I get it, I at least I think I do. Before I started working in first finance role I was clueless. Budget what? Accounting who? How do expenses and savings change the bottom line (you mean the one on the floor?)
Luckily, I spent 5-6 years in a corporate finance role. I learned more about accounting, managing EPS and financial statements then I could have ever wanted. But it at least gave me a the chance to see, approve and analyze saving from the other side of the fence.
The experience of approving the savings from our sourcing function was invaluable. I can still remember my first meeting where I said, “What do you want me to do with these (soft) savings?!”
During that meeting, I was thinking to myself – I couldn’t take it out of the budget, or move budgets around so what am I suppose to do with this?
Not to mention, the calculations she had used to come up with the numbers seemed ridiculous. At the end of it, I wasn’t sure if she had calculated savings or shown me how she had figured out time travel. The fact is, you shouldn’t need an entire excel notebook to figure out the difference in pricing, savings or the value you provide.
One of my hot buttons: When procurement / sourcing tries to claim large amounts of hard savings, when they are in fact just simple cost avoidance.
The Finance Switch
So when I decided to make the switch to Strategic Sourcing, I thought I’d be there with a good share of other finance colleagues. We all reported up to the CFO, so why wouldn’t have others made the switch? I was soon to find out the reality of why I had been the only one.
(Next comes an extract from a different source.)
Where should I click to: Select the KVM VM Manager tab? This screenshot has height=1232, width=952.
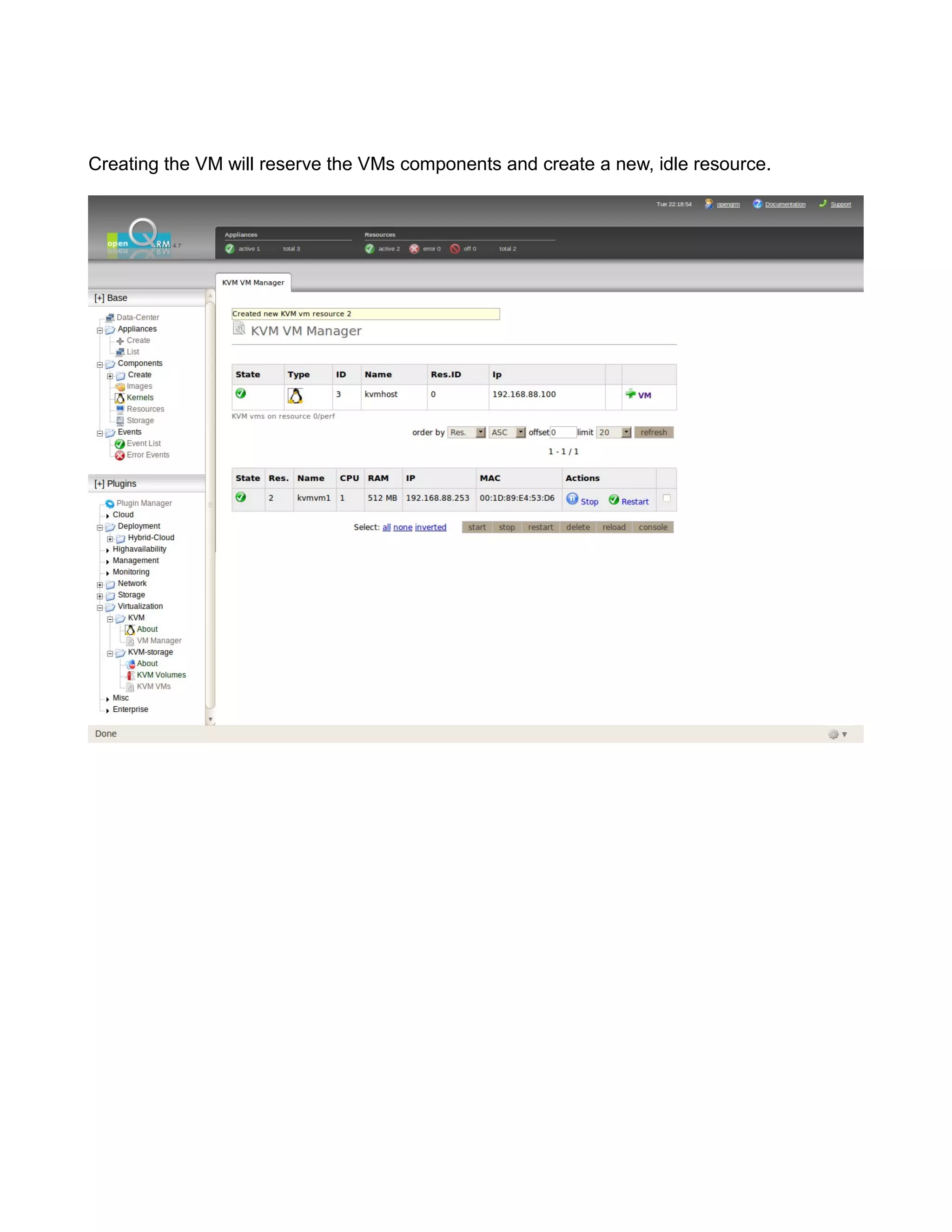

I gave a basic Finance 101 training to more than 100 of our internal Sourcing/Procurement folks the first month I was there. I was completely shocked at the lack of finance experience in the group. But it then started to make sense.
How can you figure out savings from a complicated set of figures, if you don’t have a background in analysis or basic finance? The short answer – you might, but you also might be able to build the death star with your calculations. Just sayin.
Since our procurement and sourcing functions, typically had diverse backgrounds (not in finance) it was the reason there were so many different types of calculations. It was also the reason for the huge disconnect between executive level finance and trategic Sourcing. And probably why at every company I’ve been at, we get in a major battle of the worlds, when explaining and gaining approval of our savings.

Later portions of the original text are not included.